▸ Stated exercise
Resume the welding overview, not the listing, with new sentences that pick up after its last sentence and stay on its subject.

▸ Selected extract
——————
Welding is a process by which two or more pieces of metal or thermoplastics are affixed together by the use of heat and pressure. Applying heat softens the materials allowing them to fasten together along a join line when an adequate amount of pressure is applied.

A Brief History Of Welding

The first iteration of welding was first developed in the middle-ages, although the process recognised as welding today did not emerge until the late 19th century. Before then, ‘forge welding’ was the only means used to join two metal objects together. Forge welding referred to the process of heating the metal to extremely high temperatures before hammering the pieces until they became one. During the industrial revolution, this method was replaced as electric, and gas flames were a much safer and faster option for welders. 

Many objects in society today have welding to thank either directly or indirectly for their production and manufacturing. Welding offers a wide variety of specialisms and many employment avenues because of the necessity it serves for society. Some forms of welding use gas, others electric and more recent forms use lasers. In terms of efficacy, there are many different factors that can affect the efficiency of any chosen method. However, the form and thickness of the material is the only factor that is instrumental in choosing the method itself.
——————
▸ Information supplied
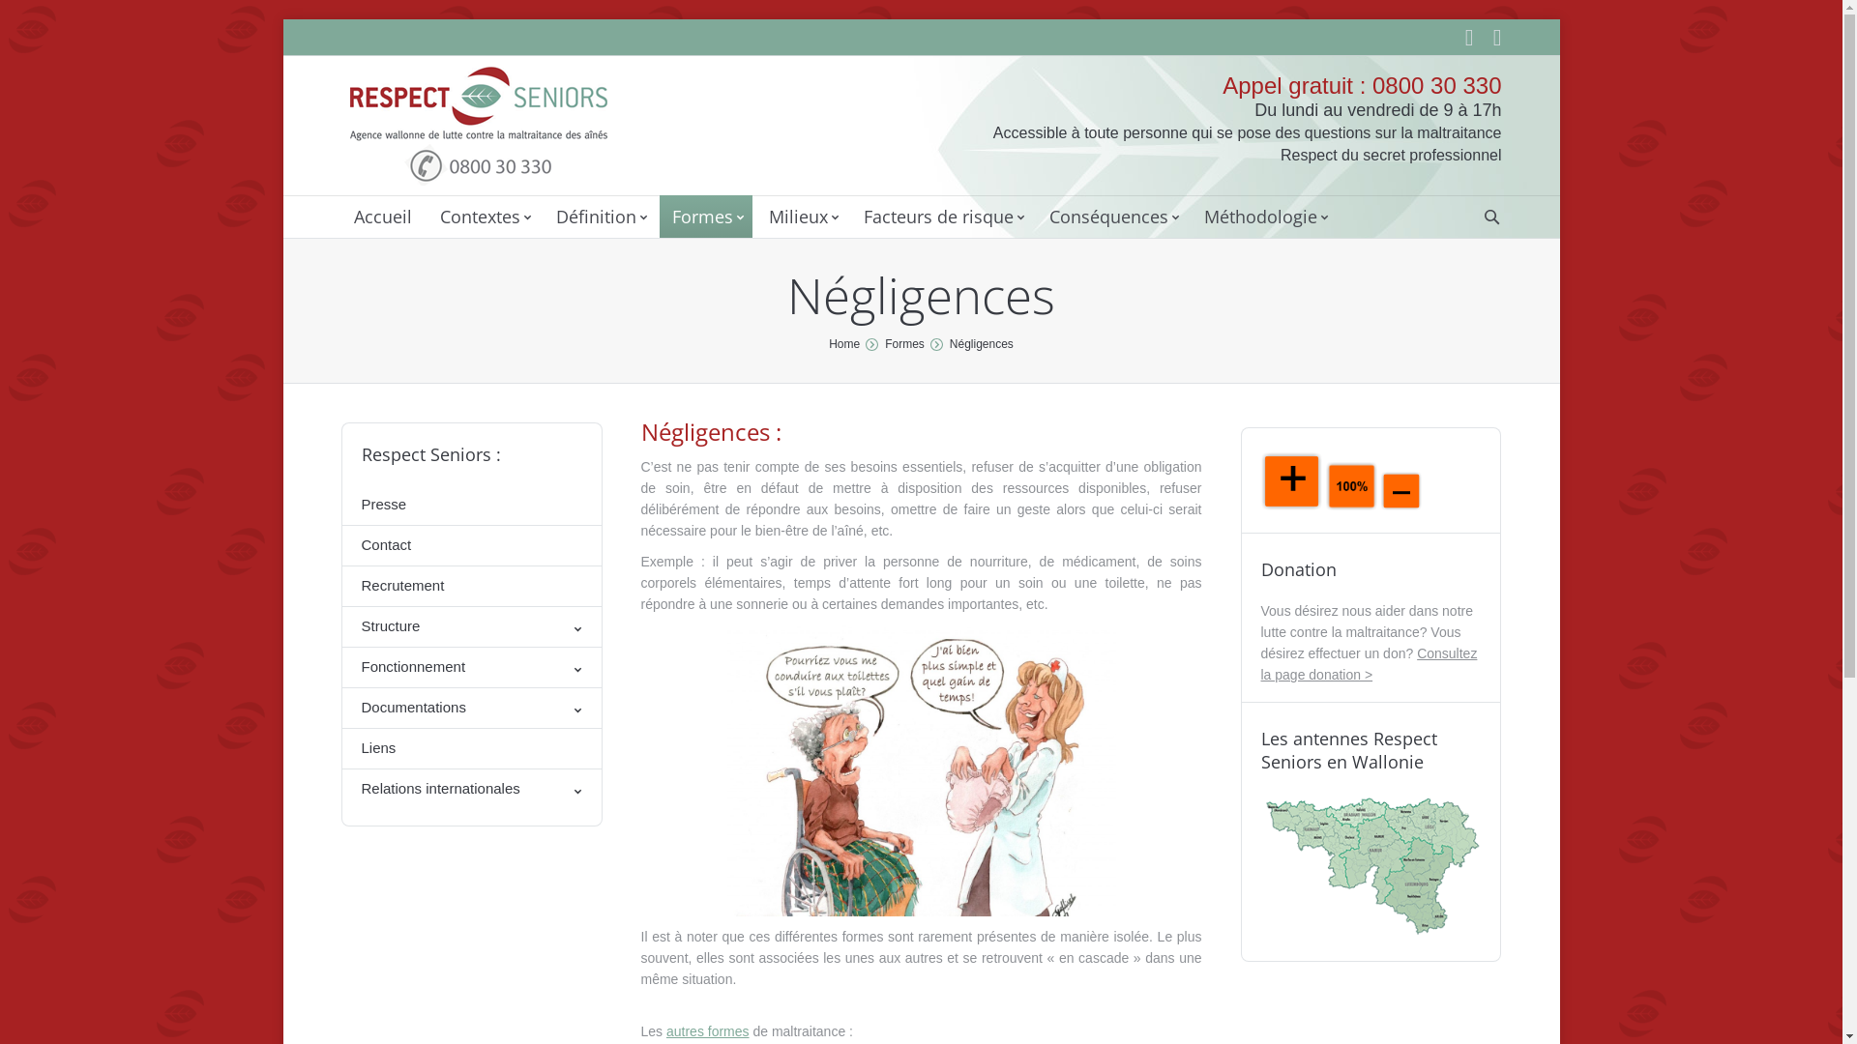 This screenshot has height=1044, width=1857. I want to click on 'Recrutement', so click(342, 585).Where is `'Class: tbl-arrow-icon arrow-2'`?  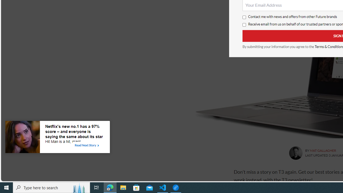 'Class: tbl-arrow-icon arrow-2' is located at coordinates (98, 146).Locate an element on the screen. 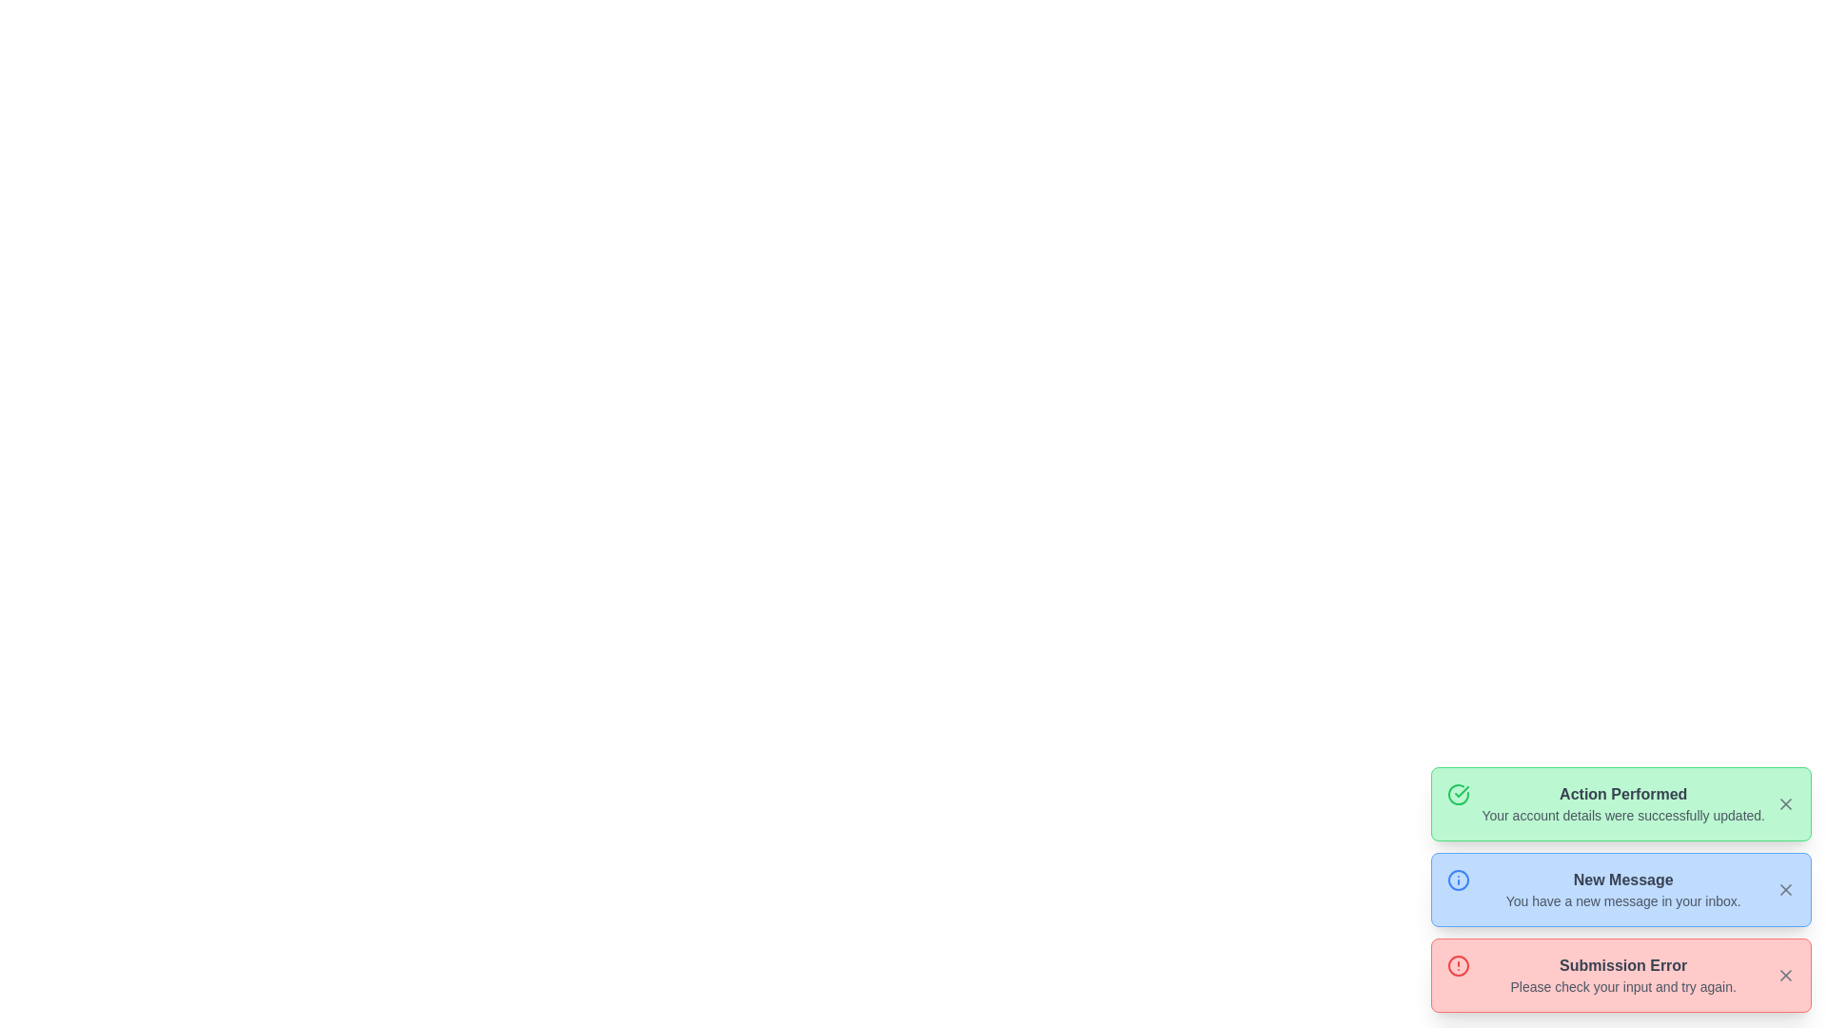 This screenshot has width=1827, height=1028. static text content within the green notification area that displays 'Action Performed' and 'Your account details were successfully updated.' is located at coordinates (1622, 803).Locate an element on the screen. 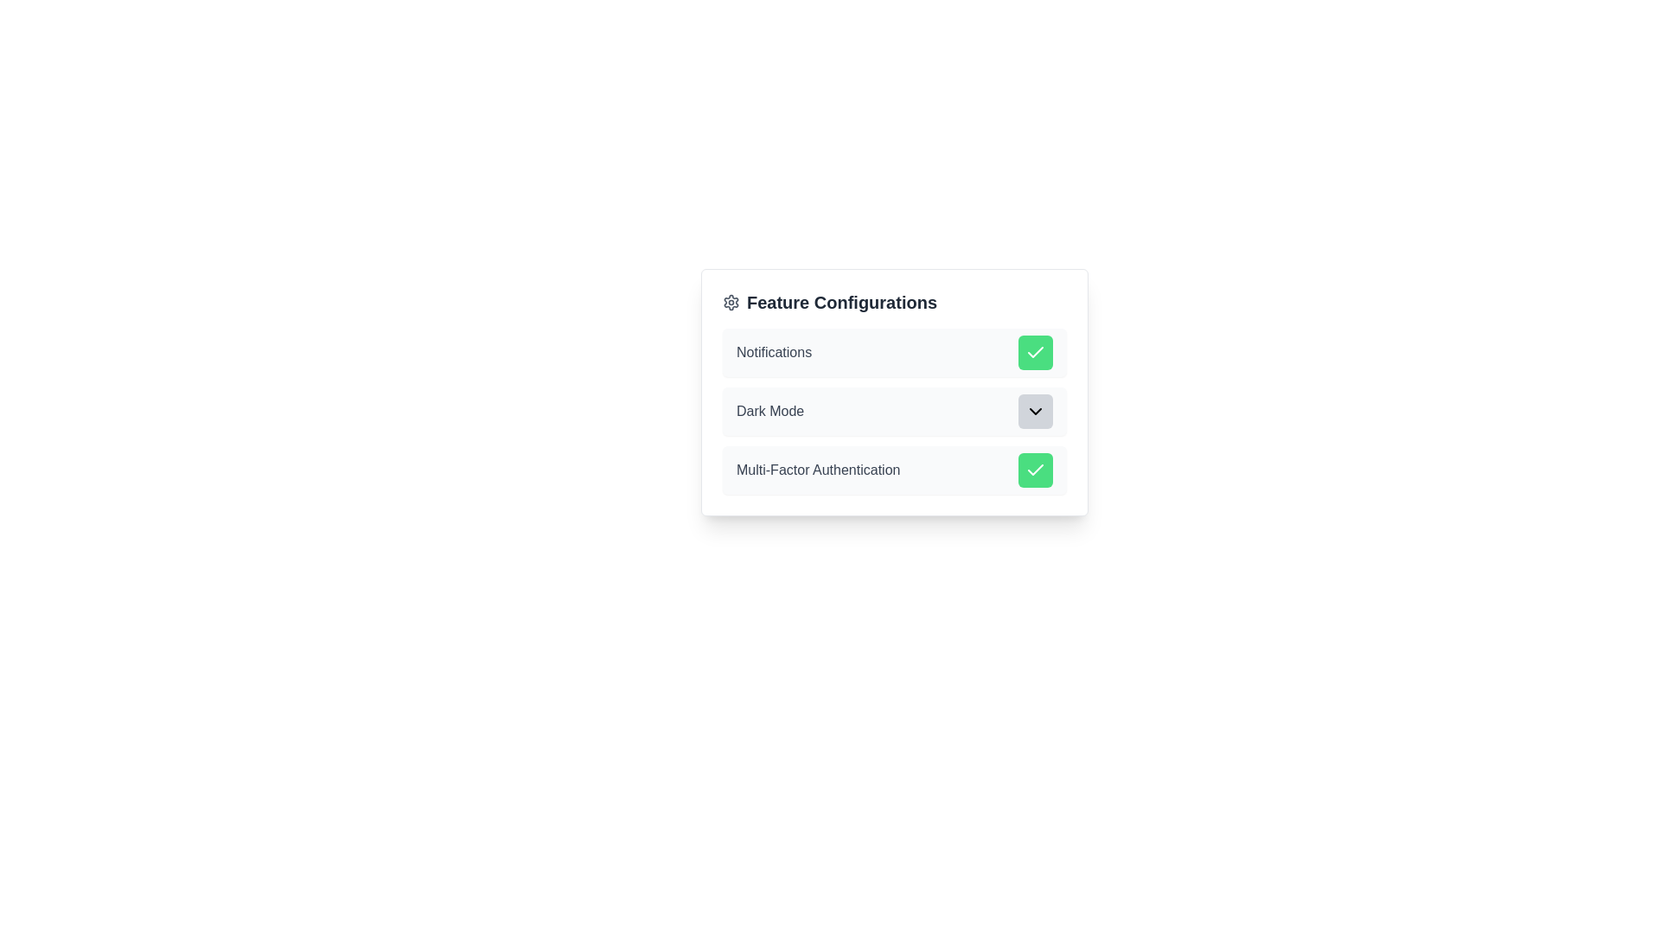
——————
▸ Result for this exercise
The Different Welding Methods

Arc Welding owes its popularity to the low cost of the process. Firstly, a device gives off an electric current – although the device itself can differ from process to process – it allows the current to move through the materials that, without the device, would be considered non-conductive. It got its name because the current created between the device and the materials can sometimes give off an arch-like appearance.

Shielded-metal arc welding or stick welding is perhaps the most popular and widely used method of welding today. The first form of this method was created in 1938, although it has undergone many upgrades through its lifespan. It is an inexpensive and straightforward welding method, although the results are often not as neat as other forms, and molten splatter can be a common occurrence. 

How Welding Techniques Have Evolved

During the 1940s, gas metal arc welding was an innovative form of automatic welding. This method uses a welding gun which feeds the weld metal through automatically. It also distributes a protective gas to act as a shield from the natural elements. This process is good for large quantities of work as it saves time. Today this method is most commonly used for automobile repair and manufacturing industries.

One of the most challenging and time-consuming forms of welding was also released in the 1940s. Gas tungsten-arc welding requires a tremendous amount of focus and skill because of the small area between the arc of the flame and the material being welded. However, despite its difficulty, it does produce extremely high quality and strong welds.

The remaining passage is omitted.